Five Design Elements - Typography
“Building a good font collection is like populating one’s wardrobe. It requires a balance between versatility and expressivity…everyday accessories, and special outfits for special occasions.” Jean-Baptiste Levee
Jean Baptiste is so right. With your wardrobe you need a variety of pieces to wear depending on the occasion. You need everyday clothes, but also nicer outfits for weddings, date nights or girls nights out. Fonts are the same way. As a designer, we need to have a collection that is built of a variety of fonts so that we have an arsenal when it comes to designing for any occasion or type of project. But it doesn't have to be just designers who build their collection of fonts to use. I would suggest anyone, especially business owners to build up a small collection of different fonts so that you have them when you need them.

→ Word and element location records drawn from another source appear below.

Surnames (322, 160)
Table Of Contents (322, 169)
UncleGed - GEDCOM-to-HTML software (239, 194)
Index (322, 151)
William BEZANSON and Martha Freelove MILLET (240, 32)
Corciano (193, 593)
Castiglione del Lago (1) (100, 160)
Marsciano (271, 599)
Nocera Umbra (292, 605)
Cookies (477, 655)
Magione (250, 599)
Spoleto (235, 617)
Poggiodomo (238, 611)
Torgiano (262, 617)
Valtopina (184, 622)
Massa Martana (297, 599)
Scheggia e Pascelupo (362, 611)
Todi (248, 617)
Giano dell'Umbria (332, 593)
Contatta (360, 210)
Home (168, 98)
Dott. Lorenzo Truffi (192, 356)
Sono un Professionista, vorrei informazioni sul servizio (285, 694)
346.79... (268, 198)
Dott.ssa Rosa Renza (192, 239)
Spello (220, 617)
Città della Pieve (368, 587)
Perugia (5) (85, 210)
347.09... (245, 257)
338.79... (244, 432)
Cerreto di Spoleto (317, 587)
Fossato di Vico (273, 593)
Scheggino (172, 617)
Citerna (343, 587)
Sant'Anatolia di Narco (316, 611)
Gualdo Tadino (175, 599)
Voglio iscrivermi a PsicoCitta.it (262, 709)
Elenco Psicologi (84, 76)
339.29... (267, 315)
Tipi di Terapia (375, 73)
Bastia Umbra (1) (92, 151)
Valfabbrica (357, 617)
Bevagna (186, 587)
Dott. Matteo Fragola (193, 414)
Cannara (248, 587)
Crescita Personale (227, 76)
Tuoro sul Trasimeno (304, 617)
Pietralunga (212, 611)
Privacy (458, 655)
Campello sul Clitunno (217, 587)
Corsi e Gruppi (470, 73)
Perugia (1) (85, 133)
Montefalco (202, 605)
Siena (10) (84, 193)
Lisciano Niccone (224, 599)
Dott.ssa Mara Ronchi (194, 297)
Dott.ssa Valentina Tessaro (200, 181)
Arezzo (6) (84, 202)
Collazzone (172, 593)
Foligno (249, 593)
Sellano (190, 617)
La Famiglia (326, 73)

By now, the mass majority of people who aren’t designers have strong feelings toward the two most hated fonts in history - papyrus and comics sans. Google either of them and you’ll find hundreds of designer jokes, graphics, and memes about these fonts.
In short, fonts can elicit very strong feelings.
Typography is an art and when done right, it is beautiful and inspiring. When done wrong, it can give off the wrong feelings and can turn into a laughing stock like Papyrus and Comic Sans. That’s why it’s so important to get your type right in a logo or design that is going to be the face of your business and plastered everywhere from your sign outside, to your website header, to your marketing material and menu.
Now as a part of my process, I take each client through the process of discovering their seasonal personality using keywords pulled from their mission statement, business purpose, customer testimonials and business characteristics. As we narrow into one season, it comes with guidelines on shape, line thickness, style, and the typography you should use for the personality and how you want your business to come across to your customers. So this lays a foundation for us to then build upon and customize.
There are many categories of typography, but today we're going to talk about the classic 5 forms of typography: Serif, Sans Serif, Script/Hand drawn, and Display.
They are called “serifs” because of the small lines (or serifs) that are attached to the main strokes of characters within the typeface. These are fonts like Times New Roman and Didot. Serif fonts also have the thin to thick transition and are the easiest to read.
Sans Serif -
Typefaces that do not have the “serifs”. They are more modern and cleaner than the serif fonts and are composed of more simpler lines. They often DON'T have the thin to thick transitions that serifs do. They are used very often for screens, because website resolution can make serifs hard to read. These are fonts like Helvetica, Arial and Gotham.
Fonts that mimic cursive handwriting and offer very fluid letterforms. There are formal and casual scripts. The formal scripts are the ones you see on wedding or formal event invitations, book covers or more historical designs. The casual scripts are more legible and mimic sign painters rather than calligraphers. The formal scripts are fonts like zapfino and lavanderia, and casual scripts are like allura and grand hotel.
The main characteristic is that aren’t appropriate for body copy and are best reserved for headlines or attention grabbing. They also are used to entice a reader into the text copy and/or are used to create a mood or feeling for the piece. These are fonts like homestead, park lane and limelight.
Tips for Pairing Fonts
Tip 1: When in doubt one font can be used from Headline to body copy.
When you are scared to mix, just find a good font that has many weights (bold, regular, thin, all caps, italic, etc). Use the bold and all caps for the headline, the regular italic for the subheading, and the thin weight for the body copy. Voila, you have a piece that has interest and hierarchy while only using one font.
Tip 2: Pair fonts that are appropriate for the occasion.
When designing a piece, one of the main questions you should ask yourself is: what is the purpose or occasion of this piece? Is this a business document, is this a concert poster, is this a baby invitation? Different fonts will be used depending on what the overall style and purpose of the piece is. A business document would use more professional serifs and sans serifs, a concert poster might use heavy display fonts and casual handwritten fonts, and a baby invitation might use a script. Think of the occasion and style of your piece first and then pull your fonts from there.
Tip 3: Think about the time/feelings.
A lot of fonts evoke specific feelings and time periods. There are fonts that were created specifically for the 1920's speakeasy vibe and there are fonts that were created for the outer space, Star Wars fans. Neither of those fonts should be used for a Lawyer's logo design. Do your research about the time period a font was created for, and think about the feelings you have as you pick fonts for your arsenal and use them in marketing pieces.
Tip 4: Pair fonts that have different weights/thickness.
Using a variety of thin and bold fonts adds interest and movement through a piece, but you don't want to get too crazy. Pairing one thicker weighted font with a thin font is a good rule of thumb, especially to create hierarchy. (If you have no idea what hierarchy is or how to create it, I've written a whole blogpost about it here.)
Tip 5: Depending on the piece, stick with pairing 2-3 fonts at a time.
Any more than 3 fonts in one piece can get confusing and start to look messy if you're not a professional designer. Pairing 2 or 3 fonts together at once gives the perfect variety. This would look like a specific font for the heading, a different font for the body copy, and a third font for any added interest or call outs in the design.